# Nominations for 'Ugliest Skyscraper'



## Wu-Gambino (Dec 13, 2002)

Use this thread to name your *three candidates* for the official title of 'Ugliest Skyscraper'. This thread is for nominations only, just put down the three you think are the ugliest. These must be existing or topped out buildings. Do not use this thread for discussions.
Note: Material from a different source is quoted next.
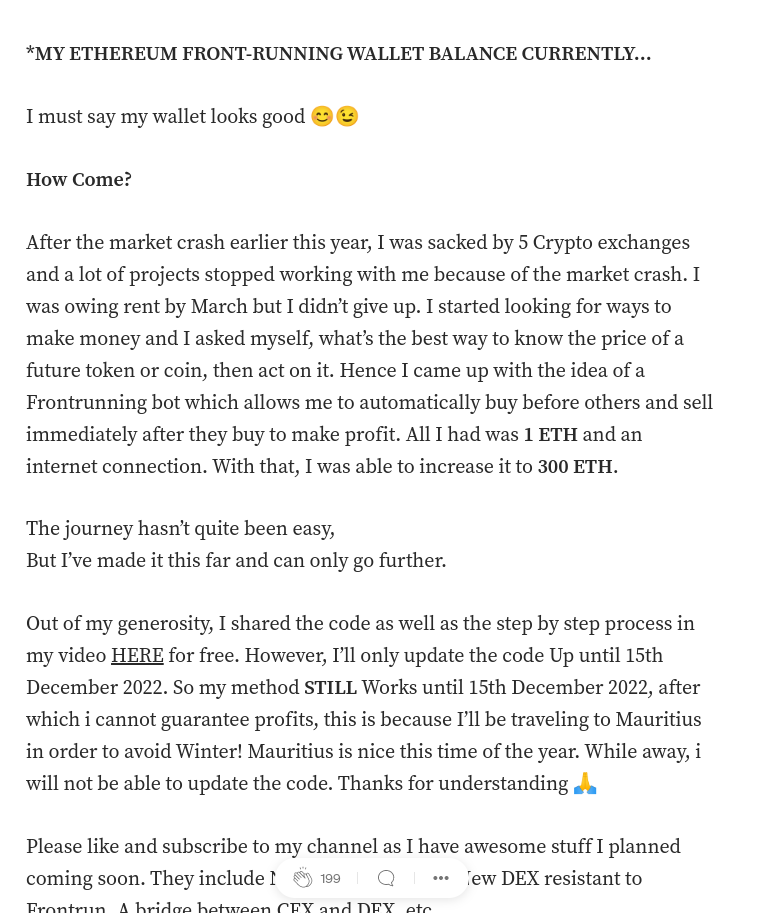The height and width of the screenshot is (913, 767).
Task: Click the bold '1 ETH' text
Action: 550,434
Feel free to start a new thread in this forum to promote and discuss your favorites.


----------



## Matthieu (Mar 7, 2004)

Is it allowed to include project?

If so:

1. Lotte "Eiffel" Tower.
2. Elephant Building (Bangkok)
3. Tuntex & Shien 85 Sky Tower


If projects aren't allowed

1. Elephant Building (Bangkok)
2. Tuntex & Shien 85 Sky Tower
3. Credit Lyonnais of Lille.


----------



## Monkey (Oct 1, 2002)

There are some real horrors out there ... :skull: :evil: :skull:

-----------------------------------------------



*1. Trellick Tower, London*















*2. Genex Tower, Belgrade*















*3. Ryugyong Hotel, Pyongyang*


----------



## Küsel (Sep 16, 2004)

1. Guy Hospital, London
2. Elephant, Bankok
3. Genex Tower, Belgrad

The Ryugyong is still a skelleton under construction (since 12 years), but IF it would be finnished, it wouldn't look so ugly with its black glass walls... maybe...


----------



## de flatneuroot (Sep 11, 2002)

1. Muzentoren, The Hague









2. Castalia, The Hague









3. Compagnie, Rotterdam


----------



## Singidunum (Jul 25, 2004)

you mean people voting for Genex!!! 

it is not the ugliest but the most unique 


anyways

NOT, Krakow









Crosley Tower, Cincinnati

AT&T Long Lines Building, NYC


----------



## AtlanticaC5 (Mar 14, 2003)

Elephant Tower, Bangkok
Trellick Tower, London
Jiali Plaza, Wuhan


----------



## Wu-Gambino (Dec 13, 2002)

Just include built buildings.

1. AT&T Long Lines Building
2. Jiali Plaza
3. Bank of Asia Building, Bangkok


----------



## Ellatur (Apr 7, 2004)

met life
Ryugyong Hotel
and that Elepahnt-shaped building i saw before. forumers of the old should know


----------



## empersouf (Mar 19, 2004)

Hey Romentir, The Met Life is B-E-A-U-tifulllllll!!!!!!!!!!


----------



## Ellatur (Apr 7, 2004)

thats what people say, but i think its just a big greyish behemoth in the city 
btw this is the elephantine building i spoke of


----------



## TritaniumZ3 (Sep 6, 2004)

1.Kalakmul Building, Mexico City 









2.Nagakin Capsule Tower, Tokyo









3. Elephant Tower, Bangkok


----------



## David3820 (Aug 25, 2004)

The elephant building for sure!! It's impossible for me to say exacly how much I hate that thing!!


----------



## STR (Sep 4, 2004)

1 Ryugyong Hotel
2 Tuntex Sky Tower
3 that elephant building


----------



## Ellatur (Apr 7, 2004)

lol that elephant building has duck's beak and an extra foot on its mouth!


----------



## Paradise (Dec 6, 2003)

1 Elephant Building
2 Elephant Building
3 Elephant Building


----------



## [email protected] (Jan 17, 2004)

*1. Genex Tower, Belgrade, Serbia*











*2. Guys Tower, London, UK*











*3. Nagakin Capsule Tower, Tokyo, Japan*


----------



## renell (Sep 21, 2002)

1. Guys Tower, England
2. Bank of Asia, Bangkok (Robot Building)
3. Tour Finance, Brussels.


----------



## tritown (Aug 25, 2004)

That elephant building is comic relief....:lol:


----------



## salvius (Aug 4, 2004)

1. Elepahant
2. Ryugyong Hotel
3. Trellick Tower


----------



## Cliff (Dec 5, 2002)

Balestier Point, Singapore








thanks to RC for the pic.

I mean, when do you get bad design PLUS bad colour?


----------



## tritown (Aug 25, 2004)

I wholeheartedly agree with you Salvius. I don't think the architects knew anything about proportion on that one.


----------



## Wu-Gambino (Dec 13, 2002)

Nominations closed.


----------